One of my planters this morning
This morning was planting day on my balcony; I placed three small, toddler flowering plants in each of my terra cotta containers. One of the pots had some gnarly, root-laden dirt in it so before I started planting, I lugged it down 3 flights of stairs and emptied it in the backyard. I dug through the other 2 pots to loosen the dirt and remove any big roots. Dean had bought me a brand new, extra large bag of Miracle Gro potting soil, so I dragged the bag which was nearly half my body size over to the pots and began to transfer dirt from bag to pot. Of course, some of it ended up on strewn on the balcony, smudged on my pants, and wedged underneath my fingernails (despite wearing gloves). While I was in the process of digging in the dirt, it started to rain. It wasn't too bad, just a few sprinkles, so I carried on, picking up the pace.

I made three holes in each pot, carefully lifted the toddler plants out of their plastic containers, sprinkled some fertilizer in the bottom of each hole, placed the plant in its new home, and packed dirt around it till it was snugly in place. The sun came out as I was finishing, so I watered the pots to make sure everything was fully hydrated. I took my dirty self inside and washed the blackness off my hands and shoes. Then the rain started to come down. Hard. Big drops like small H2O cookies. I stood at the back window, watching the fragile plants, newly transplanted, their roots still in shock from the pulling and prodding, and I hoped they were okay.

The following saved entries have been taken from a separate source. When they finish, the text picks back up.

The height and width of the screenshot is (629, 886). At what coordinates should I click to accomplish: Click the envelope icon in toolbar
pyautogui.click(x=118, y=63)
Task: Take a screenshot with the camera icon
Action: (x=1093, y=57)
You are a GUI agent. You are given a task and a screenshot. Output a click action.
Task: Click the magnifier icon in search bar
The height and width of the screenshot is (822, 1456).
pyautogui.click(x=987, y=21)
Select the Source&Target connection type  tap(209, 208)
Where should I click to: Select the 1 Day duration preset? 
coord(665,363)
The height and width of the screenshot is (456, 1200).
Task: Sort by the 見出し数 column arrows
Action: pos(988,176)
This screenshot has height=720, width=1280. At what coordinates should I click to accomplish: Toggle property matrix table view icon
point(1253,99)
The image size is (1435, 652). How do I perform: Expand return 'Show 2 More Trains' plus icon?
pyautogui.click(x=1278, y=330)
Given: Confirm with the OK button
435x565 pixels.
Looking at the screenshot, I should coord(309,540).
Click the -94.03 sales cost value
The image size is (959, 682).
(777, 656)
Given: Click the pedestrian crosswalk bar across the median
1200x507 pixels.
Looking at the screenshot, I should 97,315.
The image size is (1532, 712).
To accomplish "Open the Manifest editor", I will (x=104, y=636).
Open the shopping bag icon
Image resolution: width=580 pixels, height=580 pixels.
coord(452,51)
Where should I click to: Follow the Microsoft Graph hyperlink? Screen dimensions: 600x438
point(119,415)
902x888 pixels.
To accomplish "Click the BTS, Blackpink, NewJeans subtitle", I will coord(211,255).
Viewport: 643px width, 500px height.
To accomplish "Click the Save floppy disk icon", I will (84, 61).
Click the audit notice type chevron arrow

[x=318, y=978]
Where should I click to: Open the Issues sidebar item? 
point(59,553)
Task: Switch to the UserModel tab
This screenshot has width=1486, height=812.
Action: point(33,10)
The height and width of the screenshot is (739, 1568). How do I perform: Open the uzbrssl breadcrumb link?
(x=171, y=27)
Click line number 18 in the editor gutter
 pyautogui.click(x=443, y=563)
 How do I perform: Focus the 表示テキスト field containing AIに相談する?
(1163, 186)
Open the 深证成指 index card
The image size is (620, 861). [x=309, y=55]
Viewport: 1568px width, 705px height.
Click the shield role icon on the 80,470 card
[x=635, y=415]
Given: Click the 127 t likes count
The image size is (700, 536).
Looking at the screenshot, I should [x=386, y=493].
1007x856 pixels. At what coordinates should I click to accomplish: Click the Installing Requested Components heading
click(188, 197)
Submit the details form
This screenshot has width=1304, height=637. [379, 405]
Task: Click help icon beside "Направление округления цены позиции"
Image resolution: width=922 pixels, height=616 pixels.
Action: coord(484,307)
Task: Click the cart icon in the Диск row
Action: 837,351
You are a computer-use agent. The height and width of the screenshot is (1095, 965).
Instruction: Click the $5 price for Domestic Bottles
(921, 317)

I hoped they would not be damaged by the sudden spring rain storm. I hoped their leaves were not too small and fragile to withstand the big, heavy drops of rain. I hoped there would be no strong winds and no unexpected hail. Most of all, I hoped that they would put down solid, deep roots, gather rich nutrients from the moist soil, and flourish in the coming days and weeks. I hoped that they would grow big and strong and beautiful and bring much joy and life and colour to the world.

As a church planter, I readily recognise that the hopes and prayers I breathed over my tiny plants this morning are the same hopes and dreams I have for those in my local faith community, those who look to me for help, for friendship, for stability, and for nourishment. I cannot fully protect them from the harsh world. I cannot give them all the nourishment they need or desire. I cannot guarantee a safe and steady journey through life. But I can speak to them tenderly. I can offer food and water for their souls and bodies. I can point them to the sun for warmth and draw them into the shade when things get too hot. I can place them in the richest soil I have access too. But I have to let them go in order to let them grow. I have to give them space and time to put down deep roots. I have to trust the Creator that rain and sun and storm and shade will be given in appropriate measure. I have to trust that the Creator has placed growth and transformation in the very fibre of every being. I can plant and water, but I cannot make anything grow. That I must trust to the Creator.

"Any growth comes from God, so the ones who water and plant have nothing to brag about. God, who causes the growth, is the only One who matters. The one who plants is no greater than the one who waters; both will be rewarded based on their work. We are gardeners and field workers laboring with God. You are the vineyard, the garden, the house where God dwells." (1 Corinthians 3, The Voice).